表面では笑っていても・・・


どこかで必ず影が指す・・・。


その時・・・1人なのだと強く感じる。















cry.8   〜 Don’t cry 〜















ガチャッ。










「遅くなってすまない」
「あっ・・・いえ」










扉を開けて手塚部長が現れると、不二先輩はスッと立ち上がった。










「じゃあまたね。 さん」
「あ、ありがとうございました・・・」










バタンッ。










扉が閉まった瞬間、私はドッと疲れを感じた。
なぜだろう・・・何だかとても緊張した。










「どうかしたか」
「えっ、いえ。あっ・・・これ、どうもすみませんでした」










昨日さりげなく渡してくれたハンカチを、私は鞄から取り出して渡した。










「あぁ。今日はこれを返すために?」
「それもあるんですけど・・・」










私はグッ!と拳を握りしめると顔を上げて、真っ直ぐ手塚部長に目を向けた。










「マネージャー・・・やらせていただけませんか?」










動きを止めた手塚部長は私を眼鏡越しにジッと観察した。










「・・・話しを聞こう」




















机を挟んで向かい合うように椅子に座る。
手塚部長が用紙に何かを書き込んでいるのを、私はただ見て待っていた。










「マネージャーの主な仕事は選手のサポートと備品の整理・・・
 そのほか雑用や時には必要物資の買い出しなどしてもらう」

「はい」

「地味で辛い仕事だ。途中で投げ出されたり、手を抜かれたりしては
 選手達にも迷惑をかけることになる」

「分かっています」










手塚部長は顔を動かさず、目だけを私に向けた。










「うちの越前と・・・あまり仲が良いとは言えないようだが?」










あうっ・・・。
覚悟はしていたが、いざこの質問をされると何と答えようか迷った。










「昨日はたいへんご迷惑を・・・」

「いや、構わないが・・・部員と何か問題を抱えたままなのであれば
 マネージャーは任せられない。話を聞くと・・・最初に言ったはずだ」










えっ?










私が顔を上げると手塚部長の真っ直ぐな瞳がとても近く感じた・・・。



あっ・・・やっぱりこの人は凄い人だ。
最初に出会った時も思ったことだが・・・この人は雰囲気やその場の空気を自分のものにすることが出来る。
主導権を握って雰囲気の中に相手を飲み込む。飲み込まれた相手は・・・流されるまま口を開く。

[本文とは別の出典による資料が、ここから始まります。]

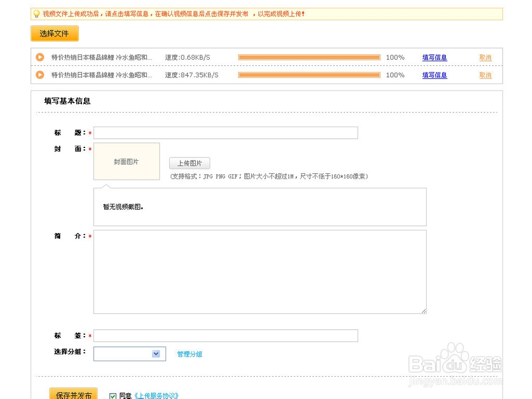Viewport: 532px width, 399px height.
Task: Click inside the 简介 description text area
Action: pos(260,271)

「越前君とはちゃんと仲直りしました。越前君はただ・・・私にチャンスをくれただけなんです」
「チャンス?」

「えっと・・・言いにくいんですけど私は今事情があって居候の身です。
 両親は・・・いないようなもので」

「・・・・・・・・・・・・・・・。」

「何かに夢中になることで自分自身を変えたいと思っていました。
 でも全然行動に移せなくて・・・いつも1人で悩んでて・・・見兼ねた越前君がマネージャーの話を」

「なるほど」
「昨日は・・・そんな越前君の気持ちに気付かないで「余計なお世話だ」と、思わず・・・」
「では・・・もう本当に問題はないんだな?」
「はい。大丈夫・・・なはずです」
「はず?」










今更、自信が無くなってきただなんて言えない。
私はごまかすために作り笑顔を浮かべて見せた。










ガチャッ!!










突然開いた扉に目を向けると目を丸くして驚いている越前が立っていた。










「遅かったな。越前」
「委員会っス・・・。それより」










越前の視線は真っ直ぐ私に向かっていて、私は「大丈夫」だという風に手を上げて応えた。










「越前。今ちょうどお前の話をしていた所だ」
「俺の?」
「部員との関係があまりよくないようならマネージャーは任せられないという話だ」










越前はそれを聞くとスタスタと私に歩み寄り、いきなり肩に腕を回してきた。










「なっ!?」










驚く私を横目に、越前はニヤッと悪戯な笑みを浮かべてみせた。










「問題ないっス。ね?」
「へっ!?えっ、あっ?うん!うん!!」
「・・・そうか」










正直、手塚部長がめちゃくちゃ呆れてたのは見てわかったが・・・。
私が引き攣った笑みを向けると手塚部長はパタンッと用紙をファイルに綴じ込んだ。










「マネージャーの詳しい仕事は明日説明する。今日の所は帰ってもらって構わない」
「えっ?じゃあ・・・」
「明日から、よろしく頼む」










バタンッ。










手塚部長が部室から出て行くと、私の体中の力が一気に抜けた。










「おめでとう」










顔を向けると、越前が相変わらずな笑みを浮かべながらそこにいた。










「どうも・・・」















〜〜〜〜〜〜〜〜〜〜

マネージャー就任決定!!

リョーマがずいぶん柔らかくなりましたね。

さてさてさて。あと考えなくてはならないのは

レギュラーメンバー1人1人との関係ですね。